- Bal Hukmi Location in Punjab, India Bal Hukmi Bal Hukmi (India)
- Coordinates: 31°07′24″N 75°26′04″E﻿ / ﻿31.1234506°N 75.434457°E
- Country: India
- State: Punjab
- District: Jalandhar
- Tehsil: Nakodar

Government
- • Type: Panchayat raj
- • Body: Gram panchayat
- Elevation: 240 m (790 ft)

Population (2011)
- • Total: 513
- Sex ratio 267/246 ♂/♀

Languages
- • Official: Punjabi
- Time zone: UTC+5:30 (IST)
- PIN: 144040
- ISO 3166 code: IN-PB
- Vehicle registration: PB- 08
- Website: jalandhar.nic.in

= Bal Hukmi =

Bal Hukmi is a village in Nakodar in Jalandhar district of Punjab State, India. It is located 4.5 km from Nakodar, 37.2 km from Kapurthala, 28.2 km from district headquarter Jalandhar and 149 km from state capital Chandigarh.
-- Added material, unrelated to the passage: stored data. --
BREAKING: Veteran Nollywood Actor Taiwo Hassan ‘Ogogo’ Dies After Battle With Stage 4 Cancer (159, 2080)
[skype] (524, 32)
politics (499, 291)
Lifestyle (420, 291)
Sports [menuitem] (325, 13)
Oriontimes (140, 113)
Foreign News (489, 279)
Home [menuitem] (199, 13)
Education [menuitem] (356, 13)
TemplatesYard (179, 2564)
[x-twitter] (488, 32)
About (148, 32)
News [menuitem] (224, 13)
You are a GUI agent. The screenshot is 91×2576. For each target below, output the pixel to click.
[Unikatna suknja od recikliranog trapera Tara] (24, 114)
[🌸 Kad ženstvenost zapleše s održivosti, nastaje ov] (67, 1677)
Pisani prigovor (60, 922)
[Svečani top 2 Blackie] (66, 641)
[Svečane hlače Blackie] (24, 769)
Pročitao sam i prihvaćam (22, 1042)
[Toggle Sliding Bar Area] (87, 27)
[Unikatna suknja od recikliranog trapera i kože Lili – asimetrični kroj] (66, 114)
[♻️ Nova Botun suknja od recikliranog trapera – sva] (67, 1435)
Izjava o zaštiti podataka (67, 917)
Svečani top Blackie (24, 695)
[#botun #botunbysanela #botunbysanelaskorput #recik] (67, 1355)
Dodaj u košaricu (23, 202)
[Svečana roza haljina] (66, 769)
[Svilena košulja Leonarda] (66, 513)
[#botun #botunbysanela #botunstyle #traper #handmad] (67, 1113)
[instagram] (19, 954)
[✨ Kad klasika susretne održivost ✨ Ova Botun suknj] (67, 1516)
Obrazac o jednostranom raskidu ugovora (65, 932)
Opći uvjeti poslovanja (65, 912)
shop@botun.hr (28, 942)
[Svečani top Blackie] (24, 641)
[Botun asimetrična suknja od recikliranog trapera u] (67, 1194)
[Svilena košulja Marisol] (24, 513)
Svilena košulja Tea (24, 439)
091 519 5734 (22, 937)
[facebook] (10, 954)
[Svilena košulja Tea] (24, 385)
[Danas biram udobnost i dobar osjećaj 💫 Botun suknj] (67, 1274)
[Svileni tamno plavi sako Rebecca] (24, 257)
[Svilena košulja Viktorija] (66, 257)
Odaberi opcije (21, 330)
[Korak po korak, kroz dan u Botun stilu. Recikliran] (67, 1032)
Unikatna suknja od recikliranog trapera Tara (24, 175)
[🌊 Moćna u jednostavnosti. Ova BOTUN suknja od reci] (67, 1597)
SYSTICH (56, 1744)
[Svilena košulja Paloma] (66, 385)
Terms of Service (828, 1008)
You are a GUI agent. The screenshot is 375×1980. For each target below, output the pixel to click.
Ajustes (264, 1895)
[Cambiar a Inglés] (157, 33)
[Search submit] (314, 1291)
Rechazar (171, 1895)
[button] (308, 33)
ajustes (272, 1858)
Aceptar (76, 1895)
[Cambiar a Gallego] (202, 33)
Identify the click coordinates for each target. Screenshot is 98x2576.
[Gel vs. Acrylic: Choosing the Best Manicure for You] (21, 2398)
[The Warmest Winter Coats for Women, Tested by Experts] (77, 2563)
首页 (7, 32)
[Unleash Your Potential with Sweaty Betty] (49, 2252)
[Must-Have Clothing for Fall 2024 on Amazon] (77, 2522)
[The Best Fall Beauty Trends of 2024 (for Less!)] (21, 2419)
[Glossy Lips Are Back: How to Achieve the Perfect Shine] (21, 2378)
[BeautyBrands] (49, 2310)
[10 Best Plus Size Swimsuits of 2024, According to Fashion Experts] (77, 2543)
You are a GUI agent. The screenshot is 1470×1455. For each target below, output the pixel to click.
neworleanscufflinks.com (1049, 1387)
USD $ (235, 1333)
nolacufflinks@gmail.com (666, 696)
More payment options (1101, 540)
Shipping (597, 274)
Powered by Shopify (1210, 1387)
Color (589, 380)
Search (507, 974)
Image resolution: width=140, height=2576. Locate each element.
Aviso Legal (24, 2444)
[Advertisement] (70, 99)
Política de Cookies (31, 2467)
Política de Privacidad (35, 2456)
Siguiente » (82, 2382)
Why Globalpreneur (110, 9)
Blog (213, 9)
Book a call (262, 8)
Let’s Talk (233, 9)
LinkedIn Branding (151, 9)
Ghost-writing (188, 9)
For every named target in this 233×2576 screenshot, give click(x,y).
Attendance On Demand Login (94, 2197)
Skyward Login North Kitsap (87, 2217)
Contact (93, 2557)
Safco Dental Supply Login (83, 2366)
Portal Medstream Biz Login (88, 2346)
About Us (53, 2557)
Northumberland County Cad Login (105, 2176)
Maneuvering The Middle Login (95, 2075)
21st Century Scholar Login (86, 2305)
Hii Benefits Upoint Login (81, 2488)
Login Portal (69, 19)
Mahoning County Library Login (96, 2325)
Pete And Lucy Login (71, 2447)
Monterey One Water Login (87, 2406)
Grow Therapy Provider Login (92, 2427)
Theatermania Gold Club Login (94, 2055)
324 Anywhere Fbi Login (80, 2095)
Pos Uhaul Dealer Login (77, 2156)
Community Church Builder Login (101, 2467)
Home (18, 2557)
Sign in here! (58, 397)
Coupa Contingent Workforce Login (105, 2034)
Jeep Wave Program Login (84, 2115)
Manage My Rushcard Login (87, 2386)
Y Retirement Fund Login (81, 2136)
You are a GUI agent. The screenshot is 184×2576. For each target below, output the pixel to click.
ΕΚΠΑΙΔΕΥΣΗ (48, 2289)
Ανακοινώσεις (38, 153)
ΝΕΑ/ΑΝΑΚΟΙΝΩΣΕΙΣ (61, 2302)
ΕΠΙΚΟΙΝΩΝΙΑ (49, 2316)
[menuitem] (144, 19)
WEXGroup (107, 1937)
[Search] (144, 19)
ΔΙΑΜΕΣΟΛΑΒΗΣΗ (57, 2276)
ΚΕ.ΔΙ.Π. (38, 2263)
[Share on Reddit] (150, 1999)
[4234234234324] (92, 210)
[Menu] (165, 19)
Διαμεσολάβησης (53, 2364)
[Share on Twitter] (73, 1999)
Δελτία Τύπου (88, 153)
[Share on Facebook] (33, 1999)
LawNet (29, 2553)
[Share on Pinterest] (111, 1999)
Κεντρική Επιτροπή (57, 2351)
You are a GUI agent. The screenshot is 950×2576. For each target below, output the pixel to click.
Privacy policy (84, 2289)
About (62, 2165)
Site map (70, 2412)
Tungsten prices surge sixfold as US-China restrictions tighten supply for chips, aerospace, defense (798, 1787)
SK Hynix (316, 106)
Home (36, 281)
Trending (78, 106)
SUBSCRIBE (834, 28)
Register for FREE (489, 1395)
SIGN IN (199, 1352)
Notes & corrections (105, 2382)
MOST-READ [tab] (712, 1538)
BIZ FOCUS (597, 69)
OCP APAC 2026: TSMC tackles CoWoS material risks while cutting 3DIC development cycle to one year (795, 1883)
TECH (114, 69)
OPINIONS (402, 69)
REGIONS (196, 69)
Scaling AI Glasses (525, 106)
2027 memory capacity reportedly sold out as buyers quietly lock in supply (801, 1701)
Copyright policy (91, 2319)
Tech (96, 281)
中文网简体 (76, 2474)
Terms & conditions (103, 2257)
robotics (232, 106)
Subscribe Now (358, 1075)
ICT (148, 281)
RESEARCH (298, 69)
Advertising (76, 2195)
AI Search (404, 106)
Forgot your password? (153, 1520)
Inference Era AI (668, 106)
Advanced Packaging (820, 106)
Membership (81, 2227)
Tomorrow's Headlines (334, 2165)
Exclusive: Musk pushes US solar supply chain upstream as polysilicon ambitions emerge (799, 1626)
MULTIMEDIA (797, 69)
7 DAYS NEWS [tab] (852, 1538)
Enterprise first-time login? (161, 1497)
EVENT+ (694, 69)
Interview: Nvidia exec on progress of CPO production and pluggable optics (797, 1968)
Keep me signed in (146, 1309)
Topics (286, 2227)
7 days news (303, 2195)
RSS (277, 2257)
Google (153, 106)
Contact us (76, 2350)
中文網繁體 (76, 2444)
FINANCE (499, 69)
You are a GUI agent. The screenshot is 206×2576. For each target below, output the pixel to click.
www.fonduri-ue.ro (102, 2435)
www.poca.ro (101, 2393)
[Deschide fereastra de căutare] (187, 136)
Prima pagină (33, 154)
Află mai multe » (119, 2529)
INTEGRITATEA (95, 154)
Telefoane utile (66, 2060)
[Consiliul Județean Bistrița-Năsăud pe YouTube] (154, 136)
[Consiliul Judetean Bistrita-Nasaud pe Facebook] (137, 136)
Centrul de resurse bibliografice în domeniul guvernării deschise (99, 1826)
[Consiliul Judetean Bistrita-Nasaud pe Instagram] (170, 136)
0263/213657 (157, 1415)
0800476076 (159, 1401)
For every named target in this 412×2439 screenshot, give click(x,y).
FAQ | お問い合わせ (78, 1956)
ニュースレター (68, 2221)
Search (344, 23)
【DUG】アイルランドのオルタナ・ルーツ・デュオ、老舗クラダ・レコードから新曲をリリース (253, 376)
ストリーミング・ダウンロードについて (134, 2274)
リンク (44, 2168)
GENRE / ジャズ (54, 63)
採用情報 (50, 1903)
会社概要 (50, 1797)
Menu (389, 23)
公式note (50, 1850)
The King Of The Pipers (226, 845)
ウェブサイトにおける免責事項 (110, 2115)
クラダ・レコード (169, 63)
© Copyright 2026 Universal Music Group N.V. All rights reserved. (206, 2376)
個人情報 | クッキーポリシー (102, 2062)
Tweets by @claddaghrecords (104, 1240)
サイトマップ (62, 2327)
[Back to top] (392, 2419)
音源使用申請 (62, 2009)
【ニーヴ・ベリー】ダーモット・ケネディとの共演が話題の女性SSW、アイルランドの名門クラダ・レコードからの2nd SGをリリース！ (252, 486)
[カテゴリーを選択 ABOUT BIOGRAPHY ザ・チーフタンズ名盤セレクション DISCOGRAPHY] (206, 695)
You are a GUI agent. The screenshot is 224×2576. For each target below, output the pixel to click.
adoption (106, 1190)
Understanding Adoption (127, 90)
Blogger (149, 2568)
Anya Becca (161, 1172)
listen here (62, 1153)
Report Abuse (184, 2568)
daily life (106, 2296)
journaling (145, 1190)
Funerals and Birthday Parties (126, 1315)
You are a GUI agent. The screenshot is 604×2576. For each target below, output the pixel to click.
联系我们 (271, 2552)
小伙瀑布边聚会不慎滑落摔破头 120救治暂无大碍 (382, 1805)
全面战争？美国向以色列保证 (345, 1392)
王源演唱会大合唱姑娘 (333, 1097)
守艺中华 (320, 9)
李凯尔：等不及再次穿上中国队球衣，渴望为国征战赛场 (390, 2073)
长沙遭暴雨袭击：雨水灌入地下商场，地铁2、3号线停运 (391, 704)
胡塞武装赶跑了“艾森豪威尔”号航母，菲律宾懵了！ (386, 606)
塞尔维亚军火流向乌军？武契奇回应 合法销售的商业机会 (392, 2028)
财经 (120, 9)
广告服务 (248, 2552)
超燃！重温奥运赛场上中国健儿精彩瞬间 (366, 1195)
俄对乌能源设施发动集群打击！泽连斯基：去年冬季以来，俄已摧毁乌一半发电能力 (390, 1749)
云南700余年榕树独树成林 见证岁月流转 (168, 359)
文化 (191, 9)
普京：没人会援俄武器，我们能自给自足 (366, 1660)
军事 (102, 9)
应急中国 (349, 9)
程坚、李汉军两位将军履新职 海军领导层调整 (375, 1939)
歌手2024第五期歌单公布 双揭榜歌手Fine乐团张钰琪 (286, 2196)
Village Is famous for hand made Punjabi jutti for years. The village is administrated by a sarpanch who is an elected representative of village as per Panchayati raj (India).

== Transport ==
Nakodar railway station is the nearest train station; however, Phagwara Junction train station is 37.3 km away from the village. The village is 67 km away from domestic airport in Ludhiana and the nearest international airport is located in Chandigarh also Sri Guru Ram Dass Jee International Airport is the second nearest airport which is 112 km away in Amritsar.